** START **

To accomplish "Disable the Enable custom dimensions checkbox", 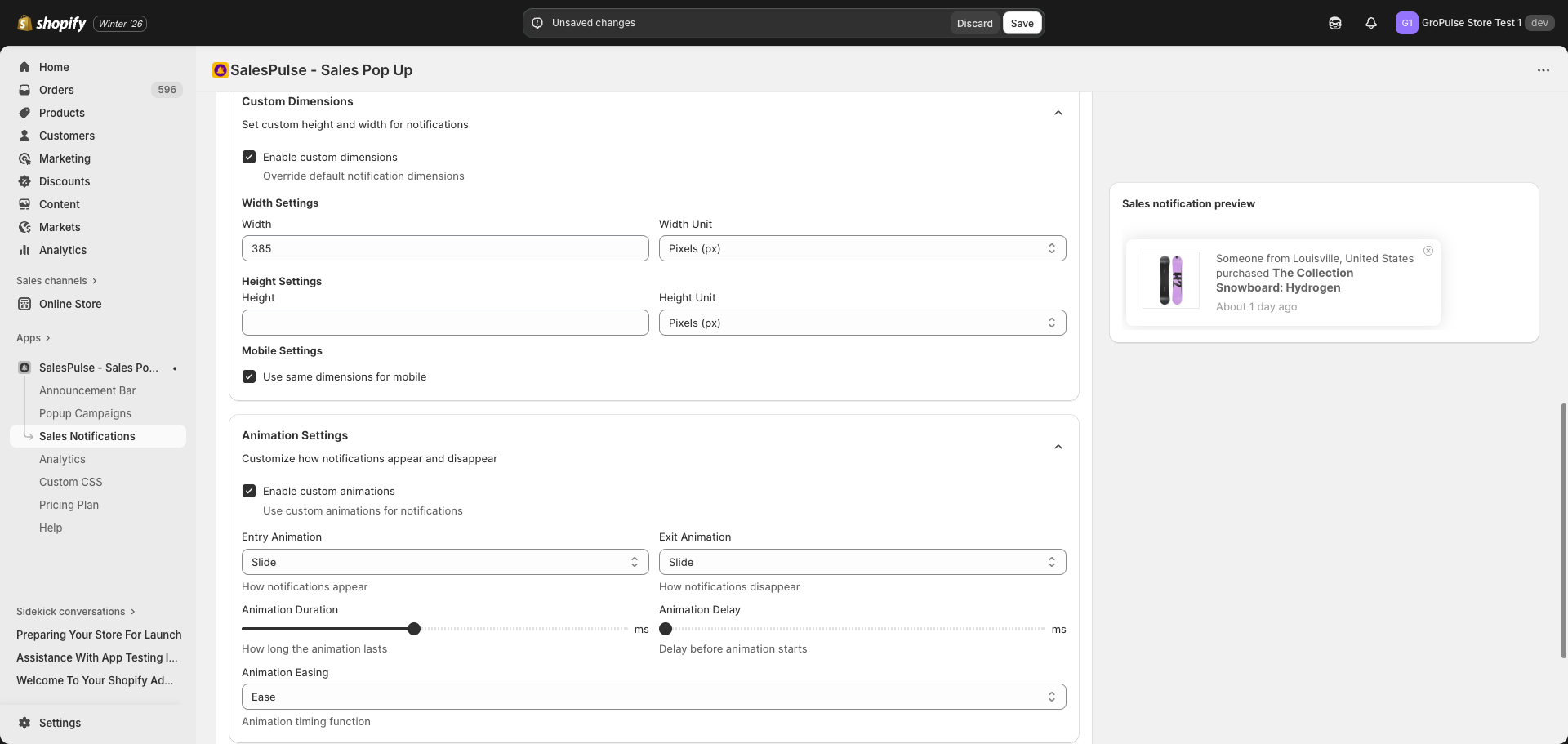I will (248, 156).
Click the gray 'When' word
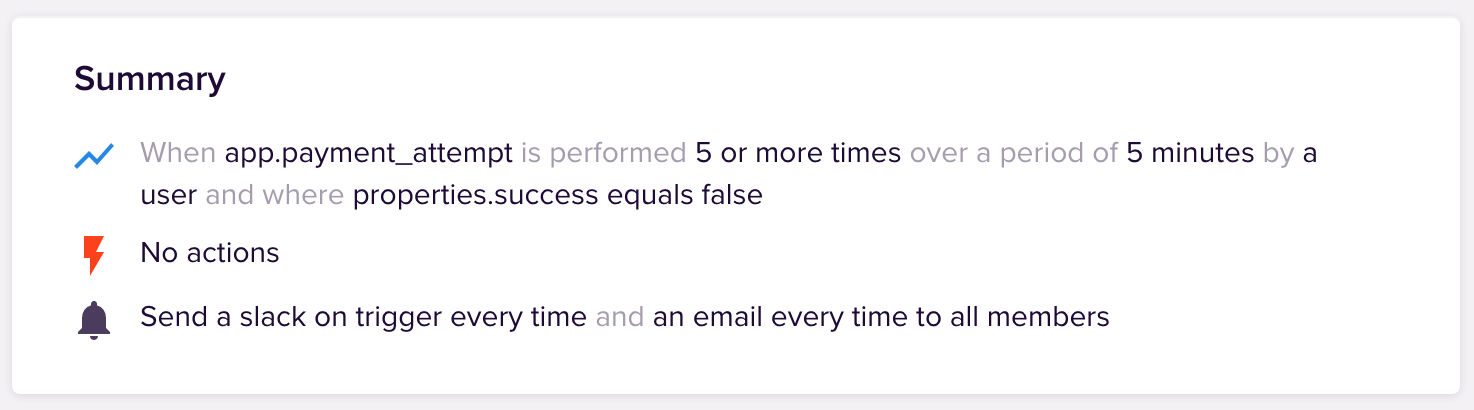Viewport: 1474px width, 410px height. click(x=178, y=153)
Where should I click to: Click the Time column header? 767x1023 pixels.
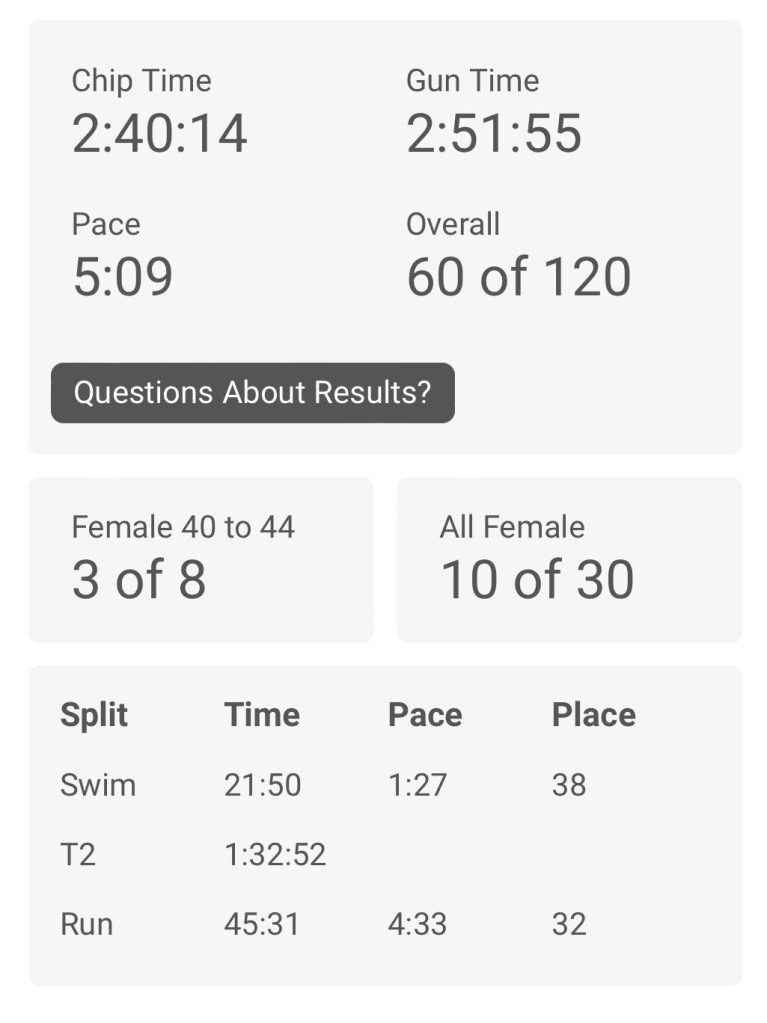pyautogui.click(x=261, y=714)
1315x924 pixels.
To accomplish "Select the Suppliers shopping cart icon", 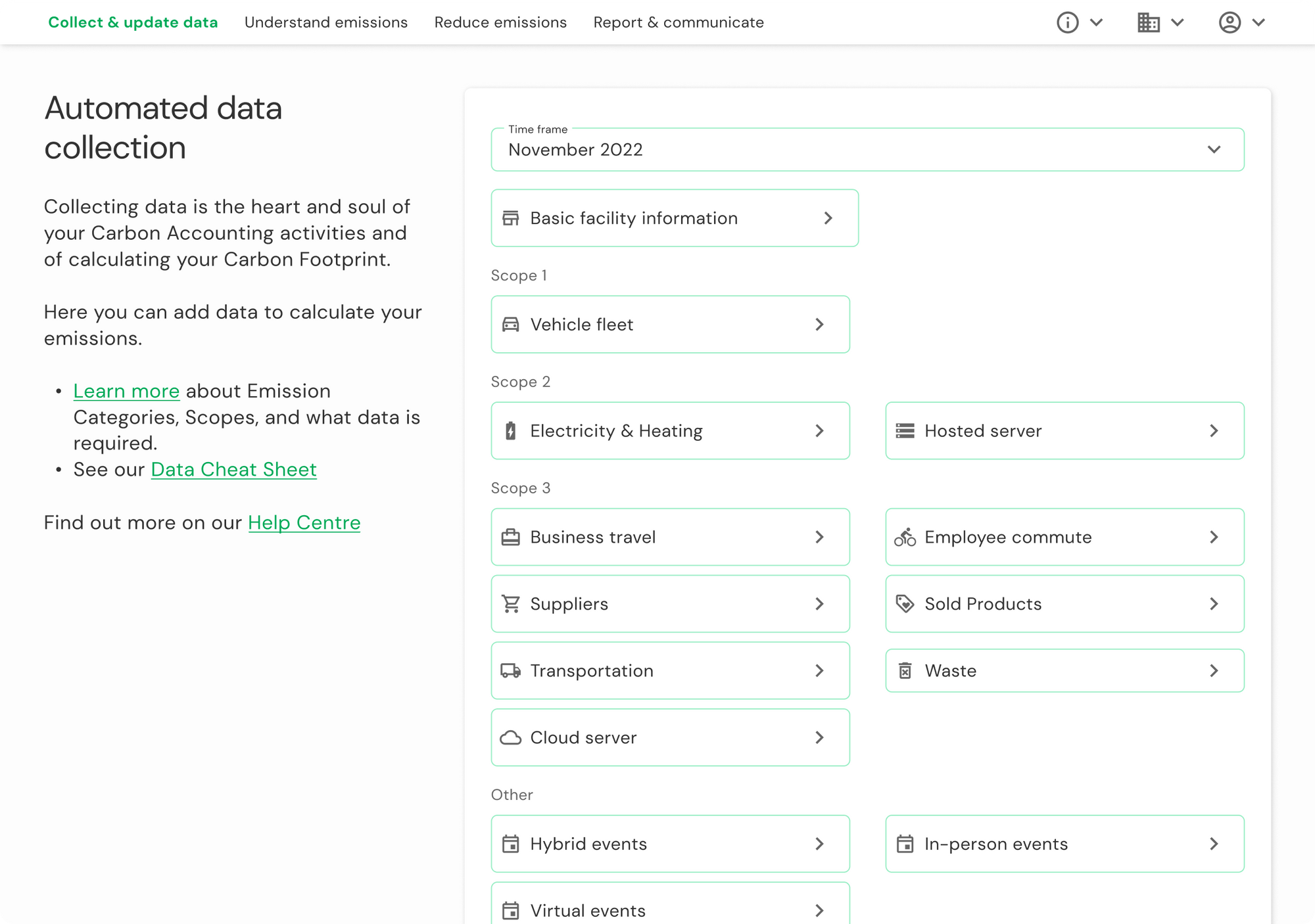I will pyautogui.click(x=512, y=603).
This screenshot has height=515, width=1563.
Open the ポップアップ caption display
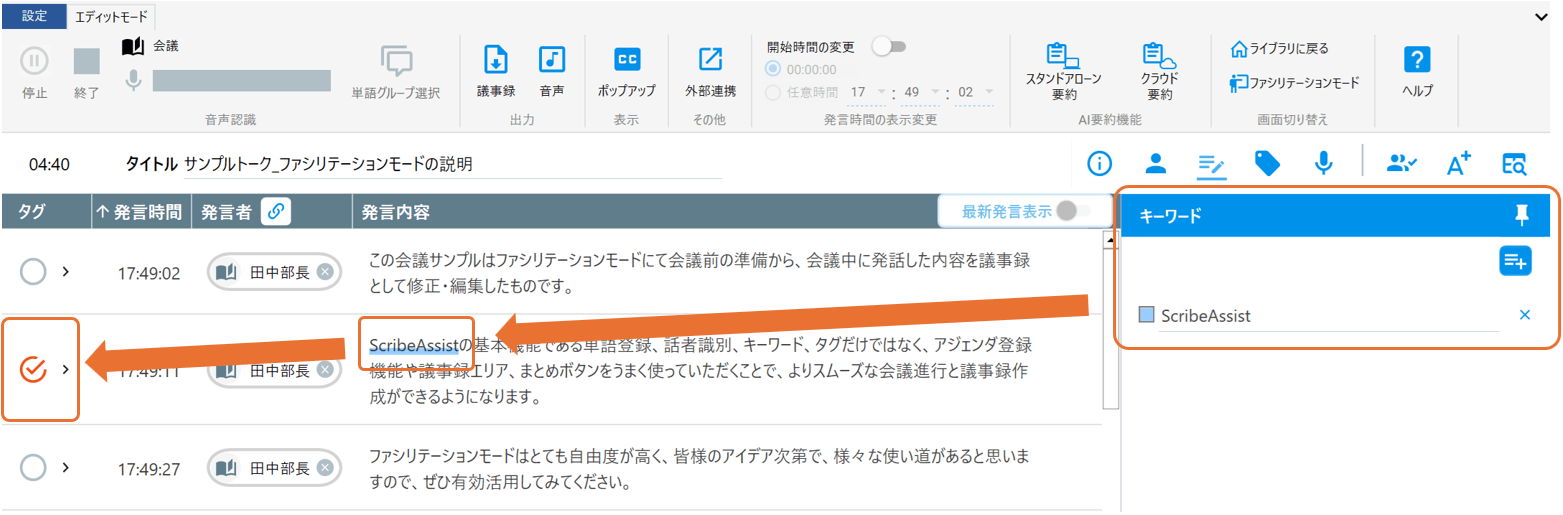[x=626, y=61]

** END **

### Written request
Duplicate the stretch of the records from the line containing "This screenshot has height=515, width=1563." through the end of the records, leaving the pictures out of your answer.

### Solution to this task
This screenshot has height=515, width=1563.
Open the ポップアップ caption display
[x=626, y=61]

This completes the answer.